My critique partners ask the questions my readers would ask. Occasionally this is a question I planned to leave open at that point and answer later, but more often it’s just something I never thought of. There’s only so much leeway they will give me to wave my hand and say, “It’s magic!” The most wonderful questions are those that grow out of the facts I’ve already established, following them to logical conclusions that take me in new directions. Here’s one example: Early in the story I establish that time in this other dimension flows sideways to our own. What this means practically is that when someone is kidnapped into the other dimension and then returns, they come back at the same moment they left, even if they’ve been over there for decades. This is a cool idea and leads to some fun with verb tenses. However, later on I have my merry band of protagonists trapped in a bubble of this alternate reality that’s landed here, in our world, trying to get out. My critique partners reminded me that they should be worried about what’s happening to time out there.
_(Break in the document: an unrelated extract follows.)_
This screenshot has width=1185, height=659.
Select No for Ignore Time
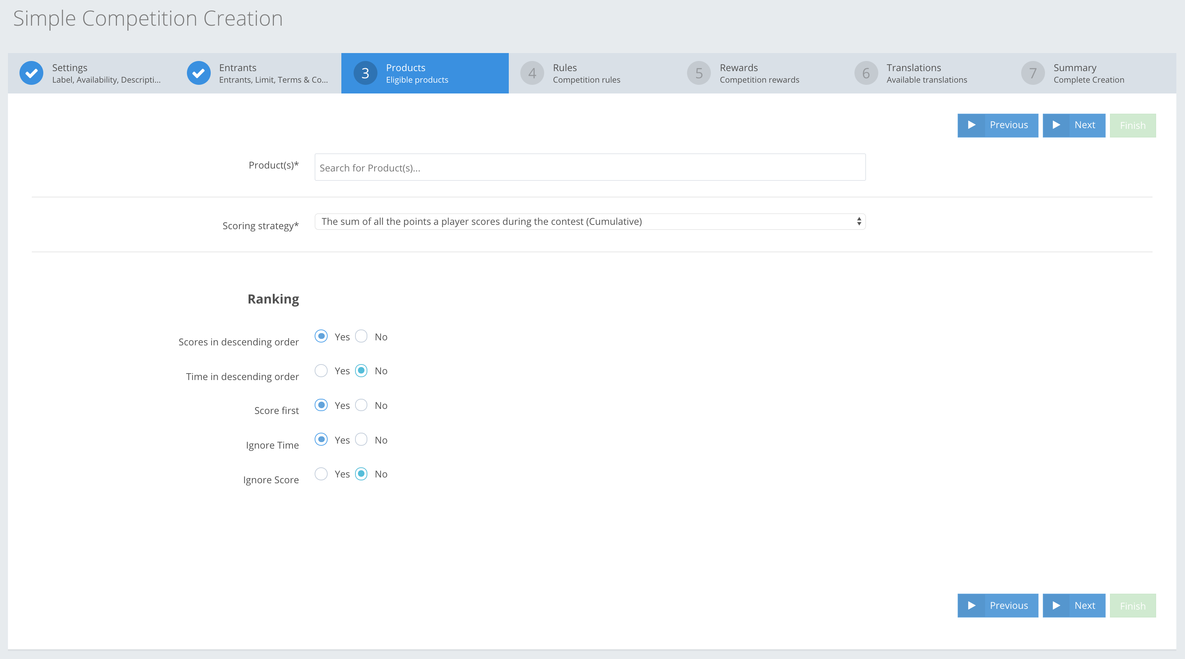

When they finally do get out, will it be the same moment they were trapped? Will it be a hundred years later? This is something they should have thought of, but since I didn’t, they didn’t. Without my critique partners I would have left that interesting complication on the table.
Writers, how do you get an outside perspective on your work? Do you have partners or groups you share with? What about online organizations like Scribophile or Absolute Write: have you tried them? If so, what was your experience? I’d like to expand the feedback I get, so any suggestions would be welcome.